Casini e tutti gli assessori «Vogliamo finire il lavoro»

Il sindaco ha ribadito la volontà di restare: «Non parlo di politica, ma di cose che sono state fatte e devono essere realizzate per far risalire la china alla città»
SULMONA. Per un terzo della maggioranza ha le ore contate. Ma lei non si cura della situazione, che la vorrebbe fuori da Palazzo San Francesco già dalla fine del mese, e va avanti per la sua strada.
«Tanto abbiamo fatto e tanto c’è da fare», ha ribadito anche ieri il sindaco Annamaria Casini, nel corso della conferenza stampa, tenuta insieme a tutti gli assessori, in cui ha fatto il bilancio dell’ultimo anno di amministrazione e di quello che si appresta a fare.
«Resto al mio posto, per portare avanti quei programmi che consentiranno alla città, a partire dai prossimi mesi, di risalire la china». Un messaggio chiaro, quello del sindaco: «Non parlo di politica, ma solo di cose da fare», ha sottolineato, prima di lasciare la parola ai suoi “luogotenenti”, «che voglio ringraziare per il lavoro importante di squadra, che ha portato a conseguire eccellenti risultati e che vogliamo raccontare alla città in maniera trasparente».
Un lungo elenco di cose portate a termine e un altro altrettanto sostanzioso di cose da fare, che ha lasciato snocciolare ai suoi assessori con Manuela Cozzi ad aprire i fuochi d’artificio.
«Abbiamo riaperto il cinema Pacifico con un affidamento per 7 anni, dopo il periodo sperimentale di gestione di sette mesi», ha evidenziato Cozzi. «La convenzione stipulata con la Casa Santa per la gestione del Palazzo dell’Annunziata e dei suoi musei, per i quali è allo studio un progetto in collaborazione con la Soprintendenza.
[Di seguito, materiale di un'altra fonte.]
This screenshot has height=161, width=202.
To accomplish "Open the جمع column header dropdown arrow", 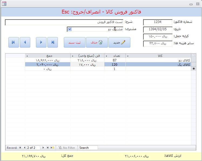I will coord(27,56).
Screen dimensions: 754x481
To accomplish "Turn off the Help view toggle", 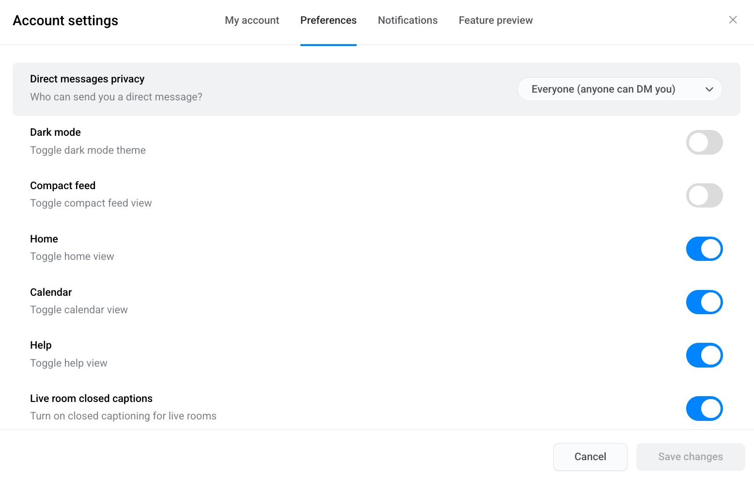I will pos(704,355).
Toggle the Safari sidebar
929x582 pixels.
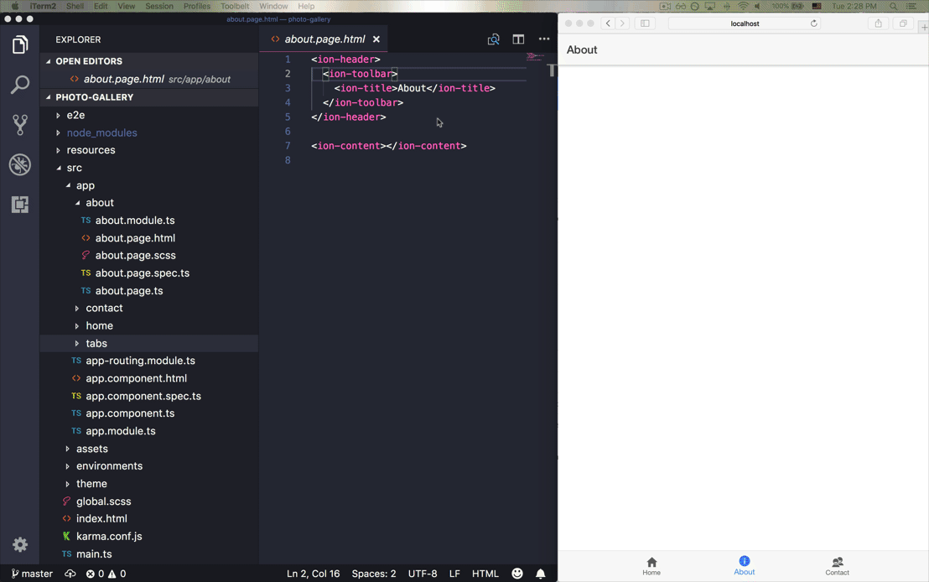pos(643,23)
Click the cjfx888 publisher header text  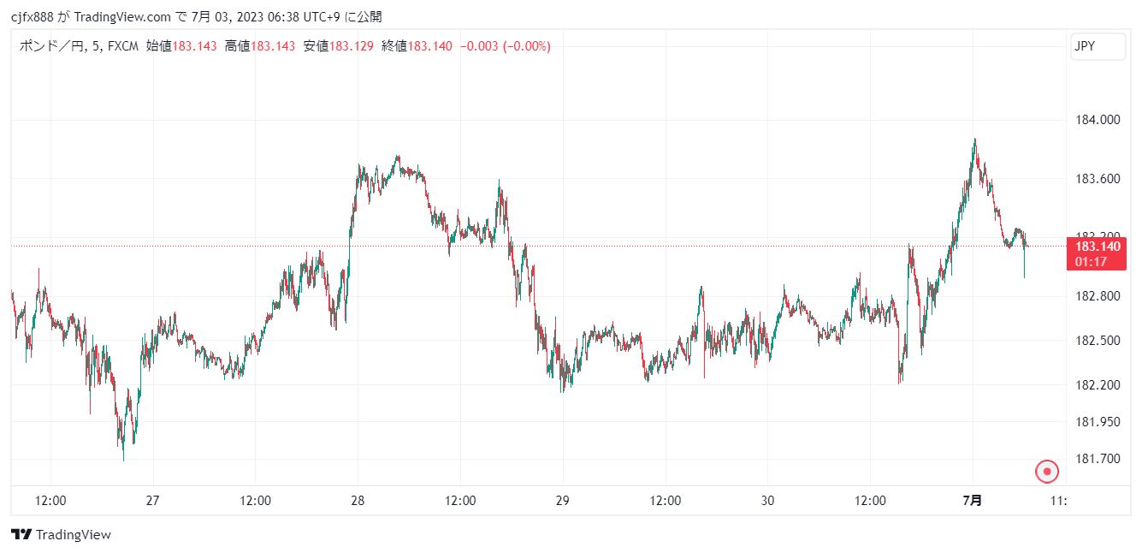click(33, 16)
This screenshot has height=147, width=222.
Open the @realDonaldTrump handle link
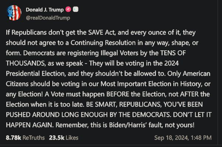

E poi il costante sostegno alle associazioni cittadine, e in particolare alla Camerata Musicale, alla Giostra Cavalleresca, a Sulmonacinema, per citarne alcune».
«Si punta forte sulla valorizzazione dell’area celestiniana dove, concluse le pratiche di sdemanializzazione e smilitarizzazione del Campo 78, saranno avviati i lavori da concludere nel 2020 per 950mila euro», ha spiegato Cozzi. «Il progetto di valorizzazione culturale e turistico dell’Abbazia celestiniana e la realizzazione del cartellone unico insieme ai 25 Comuni del Centro Abruzzo», ha aggiunto, sottolineando il passo in avanti fatto verso la pedonalizzazione del centro storico voluto fortemente dal sindaco Casini, insieme a un progetto più complessivo per la valorizzazione di tutto il cuore della città.
«E come non citare Il grande risultato raggiunto nella raccolta differenziata, che nel 2019 ha raggiunto il 75,7%, contro il 55,5% dell’Italia e il 63% dell’Abruzzo», ha concluso Cozzi, «e il protocollo d’intesa firmato con il Cogesa per la realizzazione di un percorso pedonabile e ciclabile su un tratto della provinciale che porta verso Pacentro». Dopo Cozzi è stata la volta dell’assessore e vicesindaco Luigi Biagi: che ha parlato di ricostruzione, lavori pubblici e trasporti, puntando «sui risultati raggiunti nell’edilizia scolastica dove sono stati avviati lavori per 7 milioni e 400mila euro e altri per oltre 10 milioni di euro che saranno avviati entro la prima metà del 2020. Oltre al plesso scolastico (4.064.000) la cui gara è quasi ultimata». E poi le tre rotatorie che l’Anas ha deciso di realizzare sugli incroci pericolosi della variante alla Statale 17, risultato rivendicato dall’assessore Mauro Tirimacco. In chiusura gli assessori Pierino Fasciani e Stefano Mariani, che hanno evidenziato «gli eccellenti risultati ottenuti nelle politiche sociali e in quelle della casa con la ridefinizione di target e bando per 64 nuovi alloggi con cui si dovrebbe risolvere il problema degli alloggi».